# Non-Negative Diagonalizable Matrices

I am working as an undergraduate on this project where I am analyzing nxn matrices that follow these two rules:

1) Only entries that on the diagonal (i.e. the entry in row 1 column 1, row 2 column 2, etc) can be negative. All other entries must be greater than or equal to 0.

2) All columns must sum to 0

In effect, this means that all the diagonals are non-positive, since they are just the additive inverse of all the rest of the entries in the column which are all non-negative.

The interesting question has arisen: are all matrices of this form diagonalizable? I have been able to prove that every 2x2 matrix of this form is diagonalizable except the zero matrix. However, when I try to see if the pattern extends to larger matrices, things get complicated quickly.

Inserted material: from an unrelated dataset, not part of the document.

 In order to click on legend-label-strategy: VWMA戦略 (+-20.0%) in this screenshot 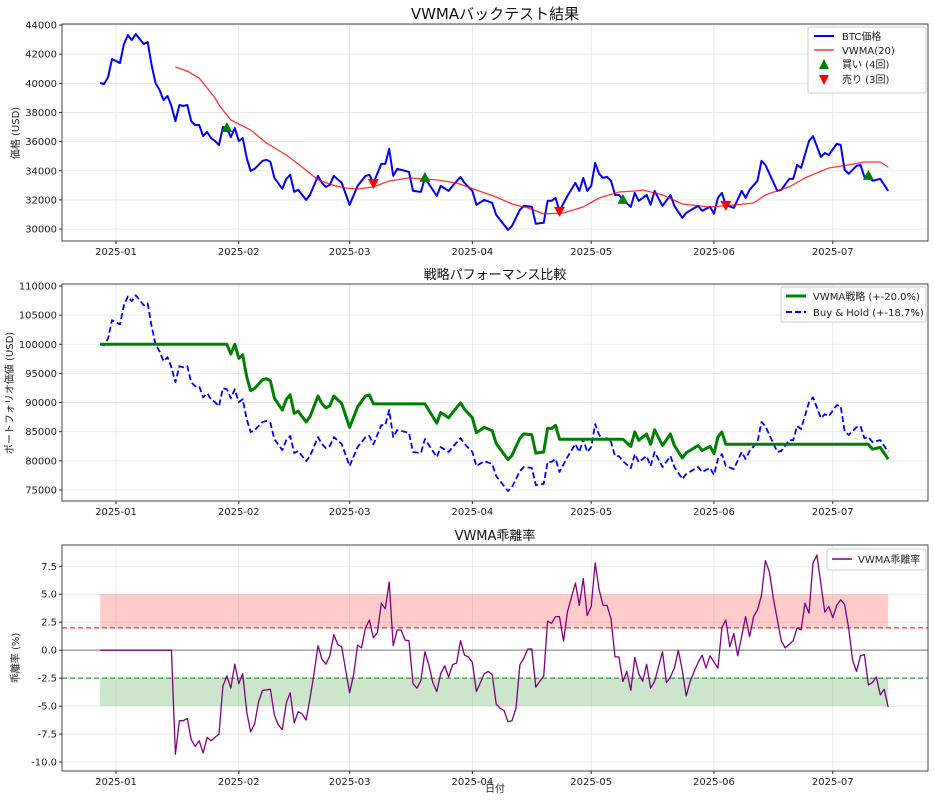, I will do `click(866, 296)`.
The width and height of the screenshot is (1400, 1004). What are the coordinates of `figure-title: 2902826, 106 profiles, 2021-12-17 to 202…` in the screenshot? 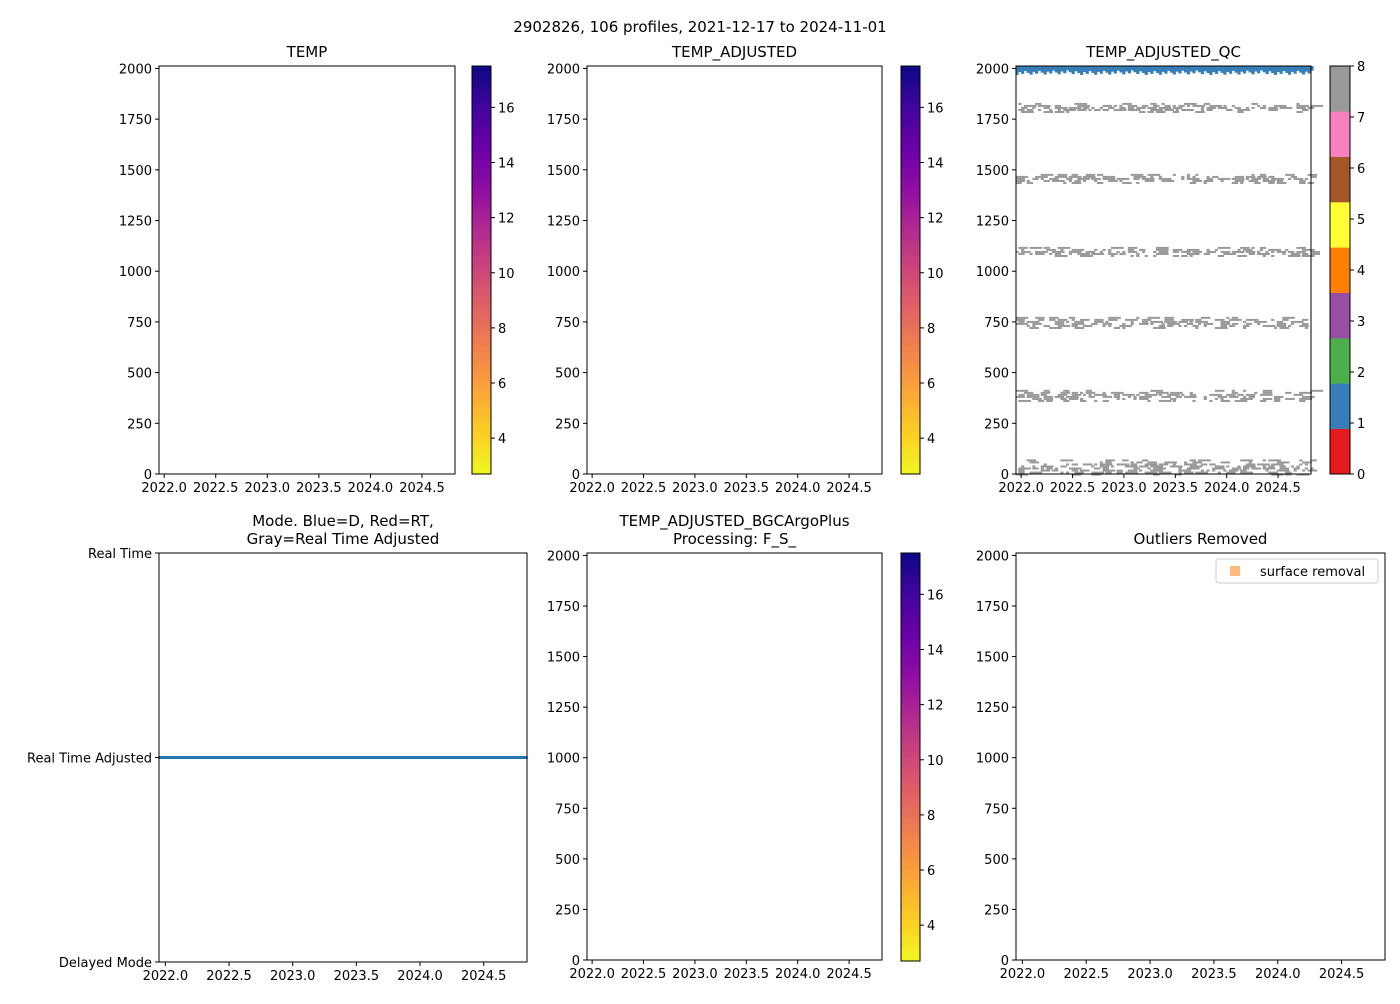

I simply cannot find a counter-example. Does anyone knows of a counter example or any theorems/ideas for proceeding with this problem?

• The zero matrix is diagonalisable. Aug 18, 2018 at 2:54

$$A = \begin{pmatrix} 0 & 1 & 0\\ 0 & -1 & 1\\ 0 & 0 & -1 \end{pmatrix}$$ is a counterexample, since $$rk(A+I) = 2$$, so there's only a 1-dimensional space of eigenvectors for the eigenvalue $$-1$$, that has algebraic multiplicity 2.